Present each line of the material as a numbered list, skipping blank lines and omitting the pictures.

Data on locating visible targets:
════════════════════

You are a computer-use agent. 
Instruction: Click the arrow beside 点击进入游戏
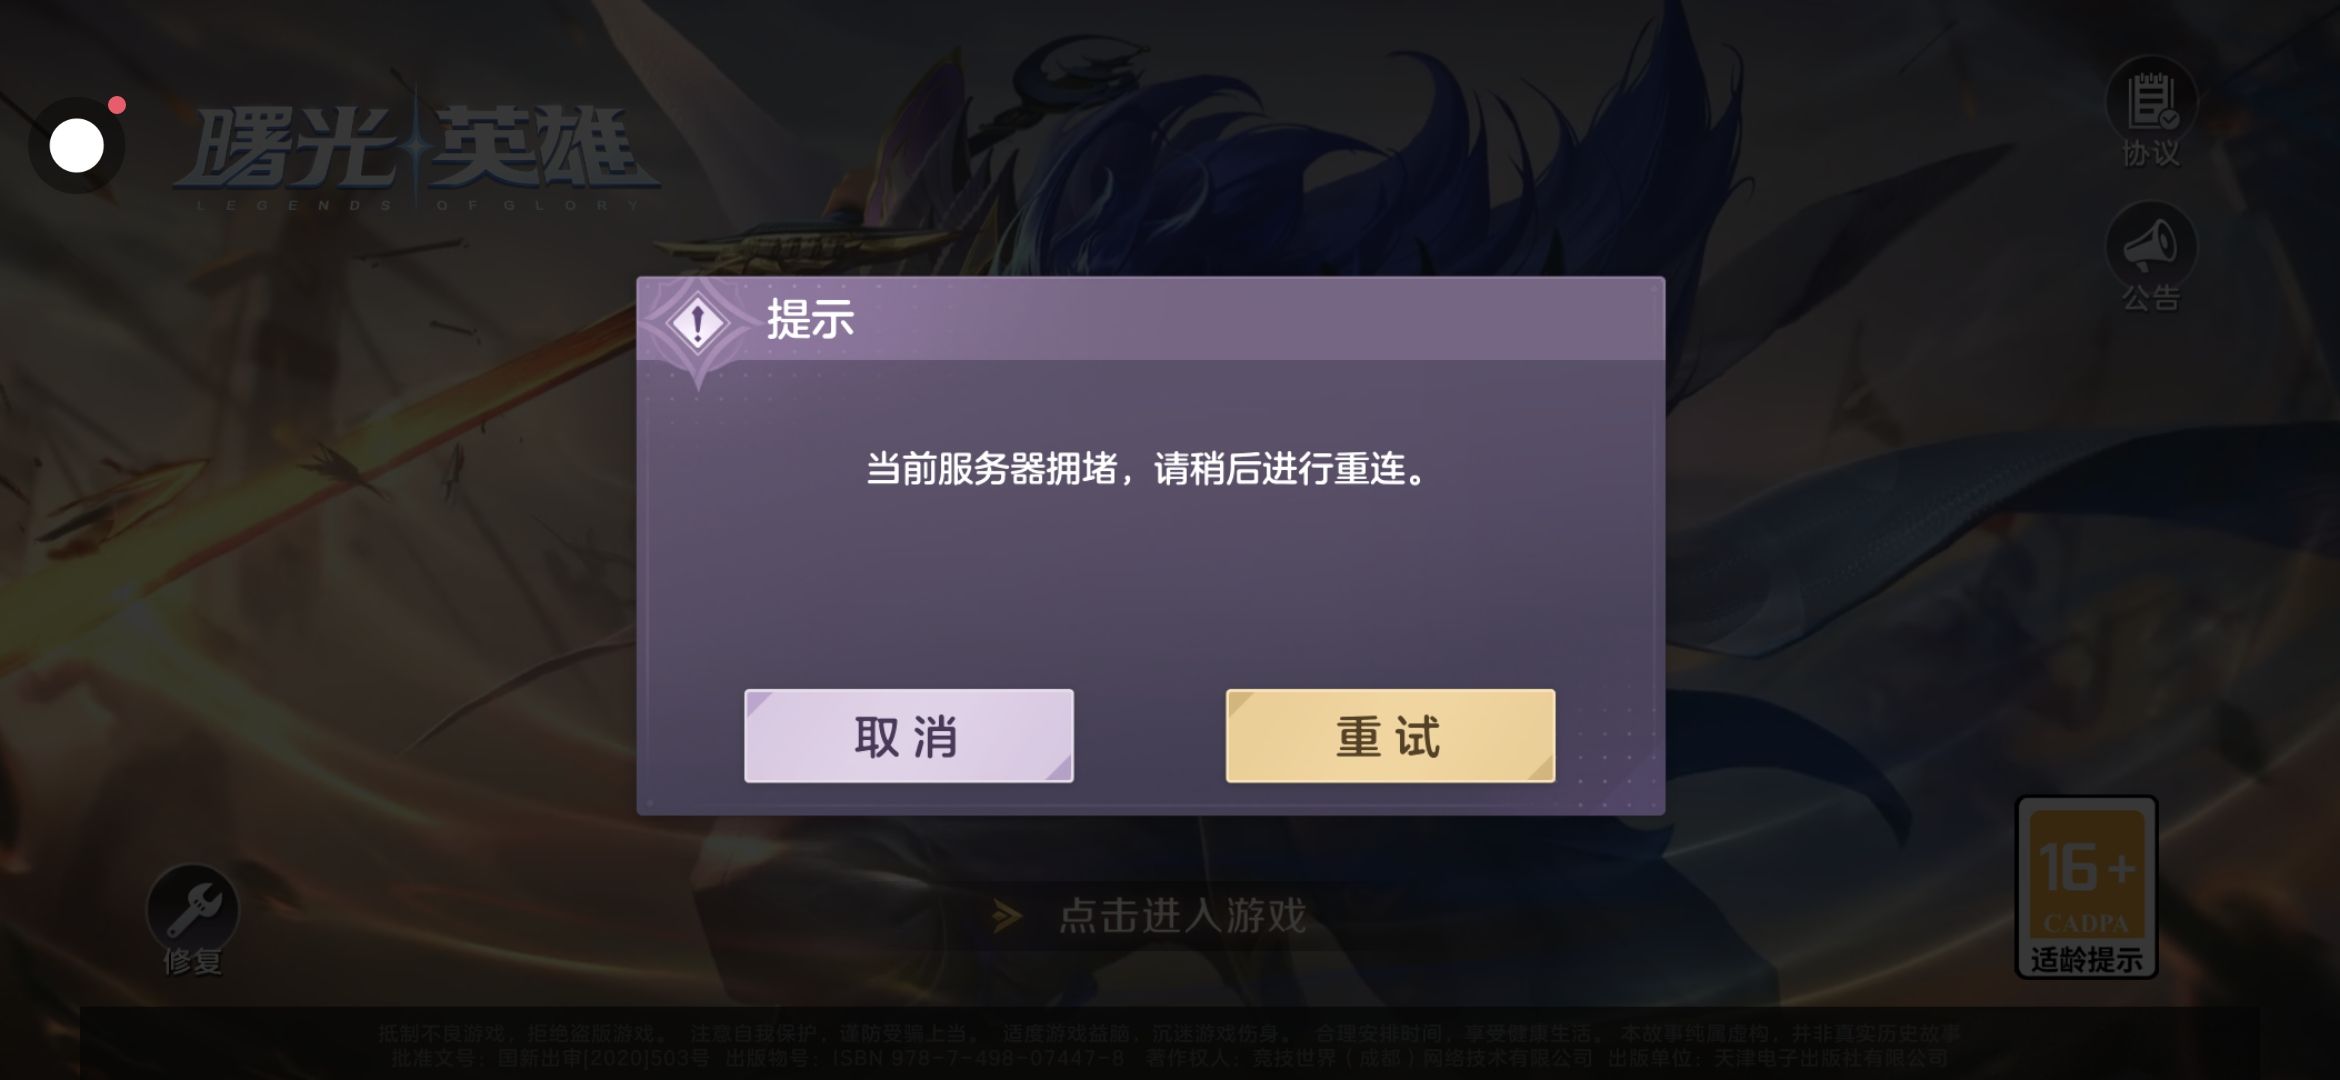[1007, 915]
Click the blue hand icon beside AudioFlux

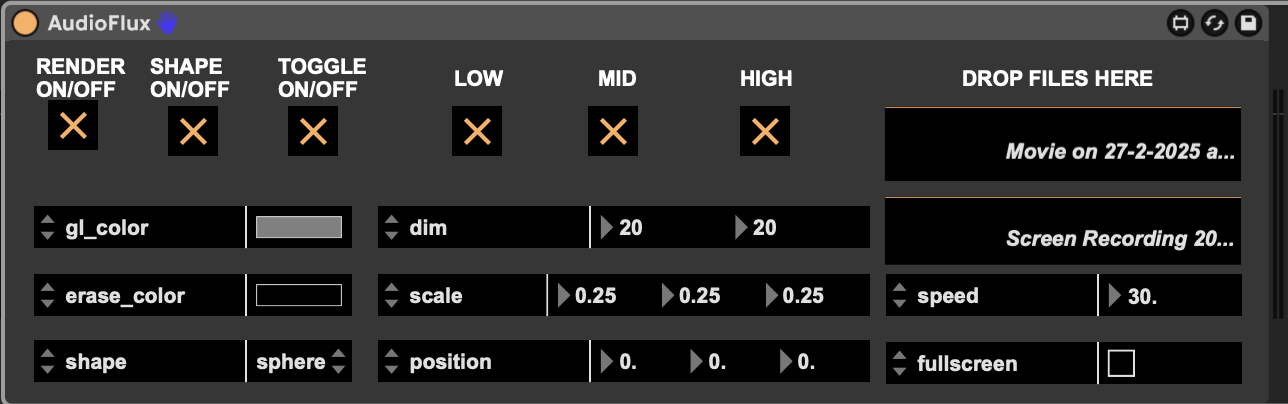pyautogui.click(x=167, y=21)
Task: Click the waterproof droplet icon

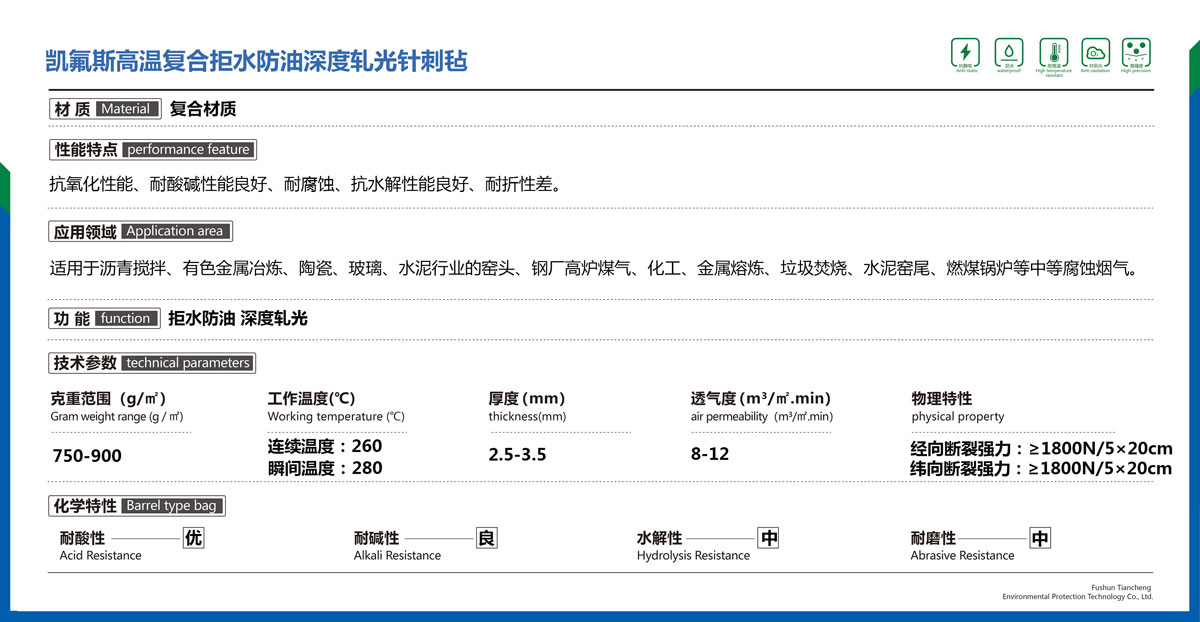Action: 1008,52
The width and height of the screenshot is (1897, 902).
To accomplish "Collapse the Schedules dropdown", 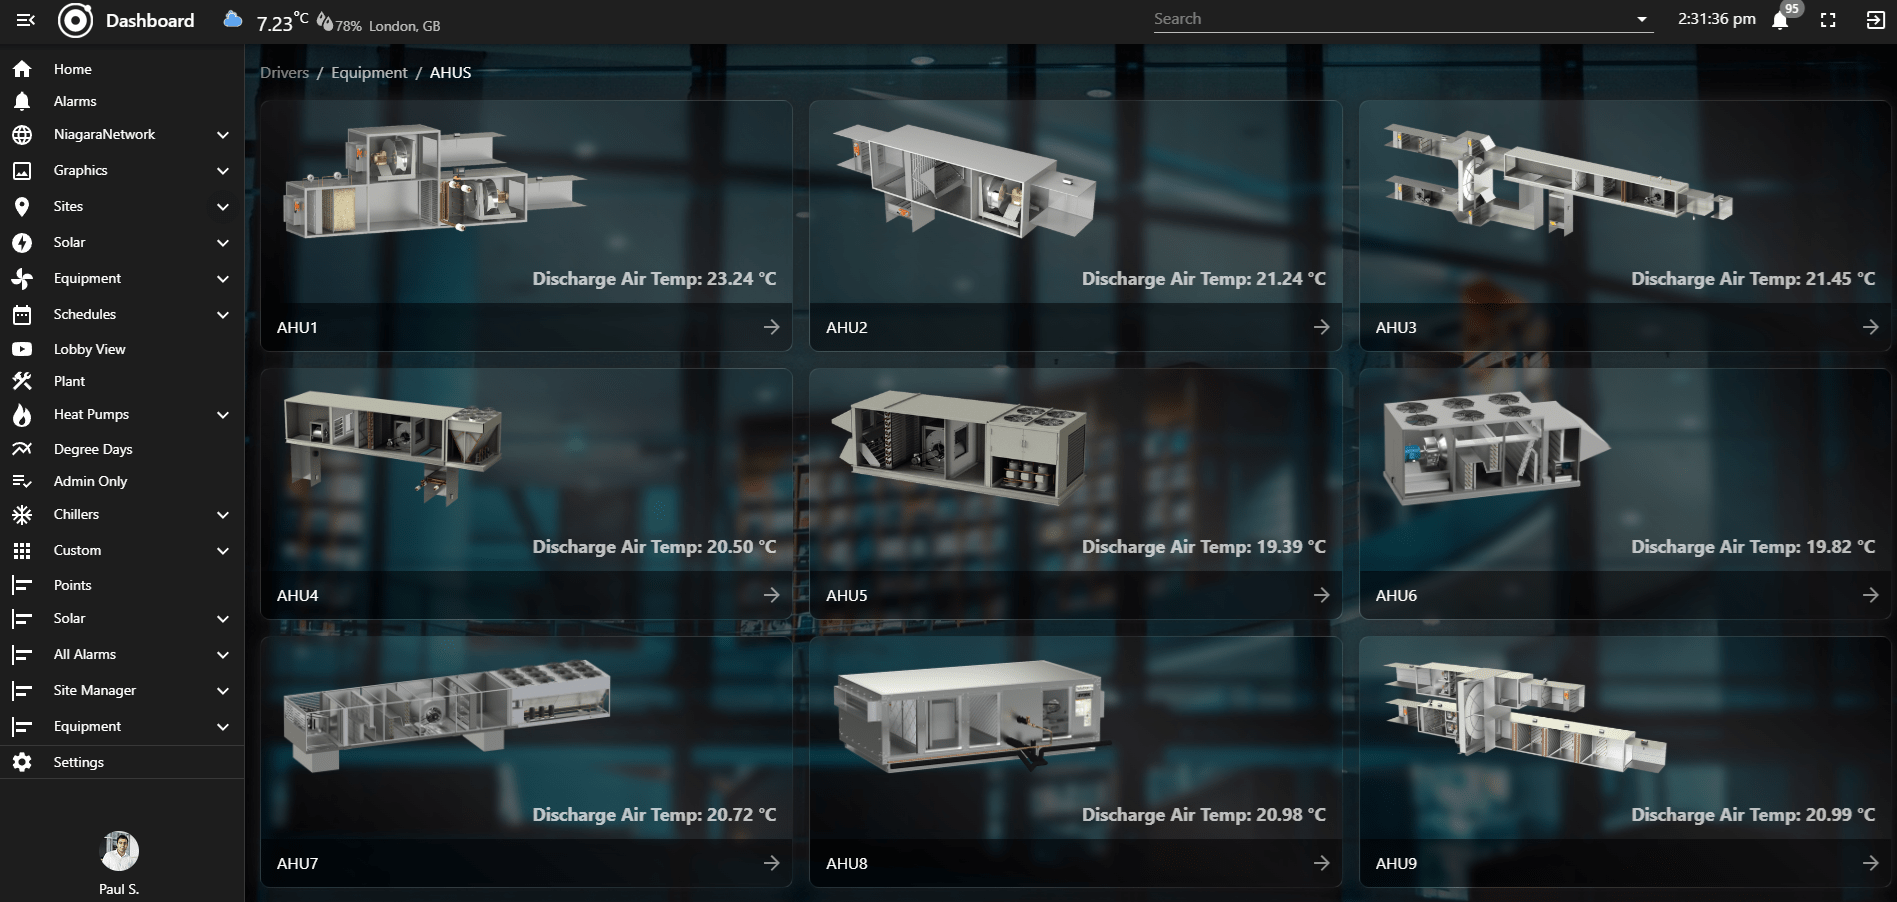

════════════════════

RESULT FOR THIS EXERCISE:
1. You are a computer-use agent. 
2. Instruction: Click the arrow beside 点击进入游戏
3. [1007, 915]
4. Click the blue hand icon beside AudioFlux
5. pyautogui.click(x=167, y=21)
6. Task: Click the waterproof droplet icon
7. Action: 1008,52
8. The width and height of the screenshot is (1897, 902).
9. To accomplish "Collapse the Schedules dropdown", 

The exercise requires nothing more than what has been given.